In Italy, La Festa della Donna was first celebrated in 1922. However, it was only after the end of World War II that it truly became an important holiday. The Union of Italian Women declared that this special date, the 8th of March, should be set aside to celebrate womanhood across the country as women could finally vote and have a political career for the first time in the history of Italy.
La Festa della Donna tends to be symbolic, even reminiscent of Mother’s Day as women across the country are gifted yellow mimosa blossoms to recognize women’s economic, political, and social achievements over the last century. Mimosas symbolize female solidarity. They were popularized by Teresa Mattei, who at one point was the national director of the Italian Women Union. Mimosas were chosen to ensure they were accessible to all, even those in more rural and impoverished areas. Originally, it was only men who gave mimosa blossoms, but now women give them to each other as well.
The Toll of the COVID-19 Pandemic
Covid-19 took a toll on everyone, but in Italy, women were especially impacted.
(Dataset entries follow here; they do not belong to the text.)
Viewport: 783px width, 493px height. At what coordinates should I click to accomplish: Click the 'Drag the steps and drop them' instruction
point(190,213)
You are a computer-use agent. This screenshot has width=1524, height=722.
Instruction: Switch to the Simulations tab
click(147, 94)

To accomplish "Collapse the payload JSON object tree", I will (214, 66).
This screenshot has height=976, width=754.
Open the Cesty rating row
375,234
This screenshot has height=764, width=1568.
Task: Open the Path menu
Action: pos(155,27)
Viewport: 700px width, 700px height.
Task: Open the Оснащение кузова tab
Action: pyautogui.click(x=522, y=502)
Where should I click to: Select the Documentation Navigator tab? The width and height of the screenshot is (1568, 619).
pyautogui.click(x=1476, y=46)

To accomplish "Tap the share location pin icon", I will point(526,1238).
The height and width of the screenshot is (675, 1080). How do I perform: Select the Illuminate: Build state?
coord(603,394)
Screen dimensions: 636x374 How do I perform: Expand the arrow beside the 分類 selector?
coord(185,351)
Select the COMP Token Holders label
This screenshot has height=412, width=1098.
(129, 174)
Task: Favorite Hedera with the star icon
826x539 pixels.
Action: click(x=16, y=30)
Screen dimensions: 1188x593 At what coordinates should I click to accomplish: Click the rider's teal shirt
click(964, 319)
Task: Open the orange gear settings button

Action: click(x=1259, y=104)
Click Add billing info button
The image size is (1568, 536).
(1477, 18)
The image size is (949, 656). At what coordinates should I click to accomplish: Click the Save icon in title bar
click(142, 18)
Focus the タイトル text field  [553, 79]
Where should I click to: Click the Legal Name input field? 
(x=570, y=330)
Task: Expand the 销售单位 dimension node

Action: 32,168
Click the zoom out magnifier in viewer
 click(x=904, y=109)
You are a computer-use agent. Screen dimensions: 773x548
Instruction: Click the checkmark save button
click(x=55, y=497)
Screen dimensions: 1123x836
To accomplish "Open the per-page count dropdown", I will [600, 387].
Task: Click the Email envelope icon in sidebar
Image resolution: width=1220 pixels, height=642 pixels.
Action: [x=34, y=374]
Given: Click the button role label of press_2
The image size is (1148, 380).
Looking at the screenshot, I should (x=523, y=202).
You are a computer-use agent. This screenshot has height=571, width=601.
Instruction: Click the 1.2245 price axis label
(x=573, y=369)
During the first few months of the lockdown, over 100,000 lost their jobs in Italy, and 98% of them were women. In 2020, a total of roughly 445,000 Italians became unemployment, 70% of them being women. More than that, femicide in Italy has increased in 2020. In 2020, a woman was killed every three days, and the perpetrator was someone familiar in over 80% of the cases. The lockdown of the pandemic has been identified as a driving cause for this increase as 50% of the total feminicides of 2020 happened during lockdown. Women in Italy had to stay inside, often with their abuser. In 61% of cases that occurred during lockdown, the abuser was a current or ex-partner.
A Divide in Meaning Today
Historically, International Women’s Day in Italy (as it is across the world) is day to celebrate women’s economic, political and social achievements. It is rooted in the feminist struggle for equal rights and recognition of the dignity, value, and contributions of women in every area of society across the globe. However, in recent years, it has become very commercialize and even trivialized in Italy for some. For some it is a day to be pampered and enjoy time with their female friends. Many restaurants and other establishments offer special Women’s Day events — some even feature male dancers and entertainers who perform to all-female audiences. To some, it is merely a day to go out, have fun, and go crazy.
A Long Road Ahead
Despite the popularity of La Festa della Donna in Italy, especially for those celebrating its historic purpose, the road to equality is long and winding. Though big strides have been achieved throughout history, Italian women are often victims of abuse, femicide, and inequality in Italy and the pandemic has exemplified just how far Italy still has to go until equality is achieved.